** BEGIN STORED ROWS **
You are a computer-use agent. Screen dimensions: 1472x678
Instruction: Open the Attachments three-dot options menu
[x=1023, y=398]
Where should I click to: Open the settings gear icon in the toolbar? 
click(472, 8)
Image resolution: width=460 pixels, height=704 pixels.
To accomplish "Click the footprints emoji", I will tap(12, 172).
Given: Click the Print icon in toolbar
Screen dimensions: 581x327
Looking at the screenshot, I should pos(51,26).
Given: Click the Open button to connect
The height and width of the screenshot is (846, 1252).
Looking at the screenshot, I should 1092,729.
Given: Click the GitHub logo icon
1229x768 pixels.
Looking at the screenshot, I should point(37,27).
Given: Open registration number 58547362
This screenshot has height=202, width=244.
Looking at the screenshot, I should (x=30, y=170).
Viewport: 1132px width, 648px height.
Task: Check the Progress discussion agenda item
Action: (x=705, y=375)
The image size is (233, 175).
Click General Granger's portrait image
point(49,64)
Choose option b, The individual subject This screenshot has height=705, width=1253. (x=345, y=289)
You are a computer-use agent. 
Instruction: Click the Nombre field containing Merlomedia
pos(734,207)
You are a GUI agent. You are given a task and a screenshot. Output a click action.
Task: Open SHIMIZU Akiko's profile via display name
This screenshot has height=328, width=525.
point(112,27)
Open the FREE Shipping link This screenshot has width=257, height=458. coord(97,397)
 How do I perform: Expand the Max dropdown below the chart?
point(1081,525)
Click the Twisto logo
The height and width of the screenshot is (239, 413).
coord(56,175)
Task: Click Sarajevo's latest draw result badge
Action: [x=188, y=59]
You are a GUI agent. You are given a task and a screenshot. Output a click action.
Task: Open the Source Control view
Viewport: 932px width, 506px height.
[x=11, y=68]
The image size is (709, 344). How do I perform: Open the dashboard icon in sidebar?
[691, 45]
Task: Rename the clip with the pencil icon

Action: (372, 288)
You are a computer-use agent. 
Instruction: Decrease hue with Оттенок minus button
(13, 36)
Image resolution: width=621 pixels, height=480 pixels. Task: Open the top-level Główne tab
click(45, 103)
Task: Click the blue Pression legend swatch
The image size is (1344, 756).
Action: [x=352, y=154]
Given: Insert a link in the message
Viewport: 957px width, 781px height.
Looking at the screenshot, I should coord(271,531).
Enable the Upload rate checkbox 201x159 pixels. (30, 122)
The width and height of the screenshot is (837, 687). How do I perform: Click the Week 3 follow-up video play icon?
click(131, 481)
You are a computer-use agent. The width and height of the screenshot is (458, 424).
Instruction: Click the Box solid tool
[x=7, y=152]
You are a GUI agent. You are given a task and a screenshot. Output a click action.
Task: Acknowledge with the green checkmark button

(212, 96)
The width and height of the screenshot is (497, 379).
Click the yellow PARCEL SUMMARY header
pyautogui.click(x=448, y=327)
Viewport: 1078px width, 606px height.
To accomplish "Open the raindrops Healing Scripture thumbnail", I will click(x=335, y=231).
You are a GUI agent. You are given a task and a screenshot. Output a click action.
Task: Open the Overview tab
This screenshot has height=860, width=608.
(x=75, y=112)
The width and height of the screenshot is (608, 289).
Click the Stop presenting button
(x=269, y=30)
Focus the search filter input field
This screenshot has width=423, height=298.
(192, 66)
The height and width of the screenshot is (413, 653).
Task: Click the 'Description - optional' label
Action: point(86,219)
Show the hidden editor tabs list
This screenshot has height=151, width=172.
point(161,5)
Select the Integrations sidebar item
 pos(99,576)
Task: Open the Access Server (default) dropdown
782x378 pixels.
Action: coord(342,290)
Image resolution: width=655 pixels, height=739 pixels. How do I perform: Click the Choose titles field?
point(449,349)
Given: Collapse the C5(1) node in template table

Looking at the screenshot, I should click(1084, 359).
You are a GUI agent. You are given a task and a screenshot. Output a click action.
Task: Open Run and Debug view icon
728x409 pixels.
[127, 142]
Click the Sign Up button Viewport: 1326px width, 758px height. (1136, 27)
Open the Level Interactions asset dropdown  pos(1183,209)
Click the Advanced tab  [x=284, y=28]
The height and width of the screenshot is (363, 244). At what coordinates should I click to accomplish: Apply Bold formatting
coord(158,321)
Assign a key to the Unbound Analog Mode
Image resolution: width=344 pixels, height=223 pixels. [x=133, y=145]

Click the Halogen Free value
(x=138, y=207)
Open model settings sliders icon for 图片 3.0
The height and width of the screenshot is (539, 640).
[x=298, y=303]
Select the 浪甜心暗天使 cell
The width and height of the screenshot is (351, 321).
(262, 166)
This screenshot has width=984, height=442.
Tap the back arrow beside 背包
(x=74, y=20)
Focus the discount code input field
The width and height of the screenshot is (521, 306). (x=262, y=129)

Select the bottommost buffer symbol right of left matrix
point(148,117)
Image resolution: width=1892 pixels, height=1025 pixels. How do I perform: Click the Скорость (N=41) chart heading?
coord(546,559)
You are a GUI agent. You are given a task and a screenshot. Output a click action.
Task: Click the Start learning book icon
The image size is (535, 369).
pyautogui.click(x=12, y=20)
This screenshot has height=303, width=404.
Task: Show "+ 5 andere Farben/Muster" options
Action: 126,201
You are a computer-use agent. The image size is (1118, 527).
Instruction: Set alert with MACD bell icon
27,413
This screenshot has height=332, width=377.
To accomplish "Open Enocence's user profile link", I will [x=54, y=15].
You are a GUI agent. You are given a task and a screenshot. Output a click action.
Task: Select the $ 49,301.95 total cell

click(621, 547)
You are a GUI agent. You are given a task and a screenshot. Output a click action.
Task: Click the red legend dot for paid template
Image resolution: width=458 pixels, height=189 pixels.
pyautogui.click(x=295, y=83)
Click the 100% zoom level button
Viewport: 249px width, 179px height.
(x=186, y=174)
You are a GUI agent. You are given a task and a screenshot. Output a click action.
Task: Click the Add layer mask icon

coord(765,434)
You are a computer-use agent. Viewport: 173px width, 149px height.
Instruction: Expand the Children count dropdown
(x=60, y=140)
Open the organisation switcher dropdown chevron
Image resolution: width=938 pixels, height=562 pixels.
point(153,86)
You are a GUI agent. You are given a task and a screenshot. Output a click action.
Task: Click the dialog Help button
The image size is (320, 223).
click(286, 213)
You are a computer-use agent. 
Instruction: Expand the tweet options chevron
** END STORED ROWS **
§ WRITTEN INSTRUCTION: Print all of the entries in the item coordinate data above verbatim, line by line, with nothing changed.

§ ANSWER TO THIS TASK:
You are a computer-use agent. Screen dimensions: 1472x678
Instruction: Open the Attachments three-dot options menu
[x=1023, y=398]
Where should I click to: Open the settings gear icon in the toolbar? 
click(472, 8)
Image resolution: width=460 pixels, height=704 pixels.
To accomplish "Click the footprints emoji", I will tap(12, 172).
Given: Click the Print icon in toolbar
Screen dimensions: 581x327
Looking at the screenshot, I should pos(51,26).
Given: Click the Open button to connect
The height and width of the screenshot is (846, 1252).
Looking at the screenshot, I should 1092,729.
Given: Click the GitHub logo icon
1229x768 pixels.
Looking at the screenshot, I should point(37,27).
Given: Open registration number 58547362
This screenshot has height=202, width=244.
Looking at the screenshot, I should (x=30, y=170).
Viewport: 1132px width, 648px height.
Task: Check the Progress discussion agenda item
Action: (x=705, y=375)
The image size is (233, 175).
Click General Granger's portrait image
point(49,64)
Choose option b, The individual subject This screenshot has height=705, width=1253. (x=345, y=289)
You are a computer-use agent. 
Instruction: Click the Nombre field containing Merlomedia
pos(734,207)
You are a GUI agent. You are given a task and a screenshot. Output a click action.
Task: Open SHIMIZU Akiko's profile via display name
This screenshot has height=328, width=525.
point(112,27)
Open the FREE Shipping link This screenshot has width=257, height=458. coord(97,397)
 How do I perform: Expand the Max dropdown below the chart?
point(1081,525)
Click the Twisto logo
The height and width of the screenshot is (239, 413).
coord(56,175)
Task: Click Sarajevo's latest draw result badge
Action: [x=188, y=59]
You are a GUI agent. You are given a task and a screenshot. Output a click action.
Task: Open the Source Control view
Viewport: 932px width, 506px height.
[x=11, y=68]
The image size is (709, 344). How do I perform: Open the dashboard icon in sidebar?
[691, 45]
Task: Rename the clip with the pencil icon

Action: (372, 288)
You are a computer-use agent. 
Instruction: Decrease hue with Оттенок minus button
(13, 36)
Image resolution: width=621 pixels, height=480 pixels. Task: Open the top-level Główne tab
click(45, 103)
Task: Click the blue Pression legend swatch
The image size is (1344, 756).
Action: [x=352, y=154]
Given: Insert a link in the message
Viewport: 957px width, 781px height.
Looking at the screenshot, I should coord(271,531).
Enable the Upload rate checkbox 201x159 pixels. (30, 122)
The width and height of the screenshot is (837, 687). How do I perform: Click the Week 3 follow-up video play icon?
click(131, 481)
You are a computer-use agent. The width and height of the screenshot is (458, 424).
Instruction: Click the Box solid tool
[x=7, y=152]
You are a GUI agent. You are given a task and a screenshot. Output a click action.
Task: Acknowledge with the green checkmark button

(212, 96)
The width and height of the screenshot is (497, 379).
Click the yellow PARCEL SUMMARY header
pyautogui.click(x=448, y=327)
Viewport: 1078px width, 606px height.
To accomplish "Open the raindrops Healing Scripture thumbnail", I will click(x=335, y=231).
You are a GUI agent. You are given a task and a screenshot. Output a click action.
Task: Open the Overview tab
This screenshot has height=860, width=608.
(x=75, y=112)
The width and height of the screenshot is (608, 289).
Click the Stop presenting button
(x=269, y=30)
Focus the search filter input field
This screenshot has width=423, height=298.
(192, 66)
The height and width of the screenshot is (413, 653).
Task: Click the 'Description - optional' label
Action: point(86,219)
Show the hidden editor tabs list
This screenshot has height=151, width=172.
point(161,5)
Select the Integrations sidebar item
 pos(99,576)
Task: Open the Access Server (default) dropdown
782x378 pixels.
Action: coord(342,290)
Image resolution: width=655 pixels, height=739 pixels. How do I perform: Click the Choose titles field?
point(449,349)
Given: Collapse the C5(1) node in template table

Looking at the screenshot, I should click(1084, 359).
You are a GUI agent. You are given a task and a screenshot. Output a click action.
Task: Open Run and Debug view icon
728x409 pixels.
[127, 142]
Click the Sign Up button Viewport: 1326px width, 758px height. (1136, 27)
Open the Level Interactions asset dropdown  pos(1183,209)
Click the Advanced tab  [x=284, y=28]
The height and width of the screenshot is (363, 244). At what coordinates should I click to accomplish: Apply Bold formatting
coord(158,321)
Assign a key to the Unbound Analog Mode
Image resolution: width=344 pixels, height=223 pixels. [x=133, y=145]

Click the Halogen Free value
(x=138, y=207)
Open model settings sliders icon for 图片 3.0
The height and width of the screenshot is (539, 640).
[x=298, y=303]
Select the 浪甜心暗天使 cell
The width and height of the screenshot is (351, 321).
(262, 166)
This screenshot has width=984, height=442.
Tap the back arrow beside 背包
(x=74, y=20)
Focus the discount code input field
The width and height of the screenshot is (521, 306). (x=262, y=129)

Select the bottommost buffer symbol right of left matrix
point(148,117)
Image resolution: width=1892 pixels, height=1025 pixels. How do I perform: Click the Скорость (N=41) chart heading?
coord(546,559)
You are a GUI agent. You are given a task and a screenshot. Output a click action.
Task: Click the Start learning book icon
The image size is (535, 369).
pyautogui.click(x=12, y=20)
This screenshot has height=303, width=404.
Task: Show "+ 5 andere Farben/Muster" options
Action: 126,201
You are a computer-use agent. The image size is (1118, 527).
Instruction: Set alert with MACD bell icon
27,413
This screenshot has height=332, width=377.
To accomplish "Open Enocence's user profile link", I will [x=54, y=15].
You are a GUI agent. You are given a task and a screenshot. Output a click action.
Task: Select the $ 49,301.95 total cell

click(621, 547)
You are a GUI agent. You are given a task and a screenshot. Output a click action.
Task: Click the red legend dot for paid template
Image resolution: width=458 pixels, height=189 pixels.
pyautogui.click(x=295, y=83)
Click the 100% zoom level button
Viewport: 249px width, 179px height.
(x=186, y=174)
You are a GUI agent. You are given a task and a screenshot. Output a click action.
Task: Click the Add layer mask icon

coord(765,434)
You are a computer-use agent. Viewport: 173px width, 149px height.
Instruction: Expand the Children count dropdown
(x=60, y=140)
Open the organisation switcher dropdown chevron
Image resolution: width=938 pixels, height=562 pixels.
point(153,86)
You are a GUI agent. You are given a task and a screenshot. Output a click action.
Task: Click the dialog Help button
The image size is (320, 223).
click(286, 213)
You are a computer-use agent. 
Instruction: Expand the tweet options chevron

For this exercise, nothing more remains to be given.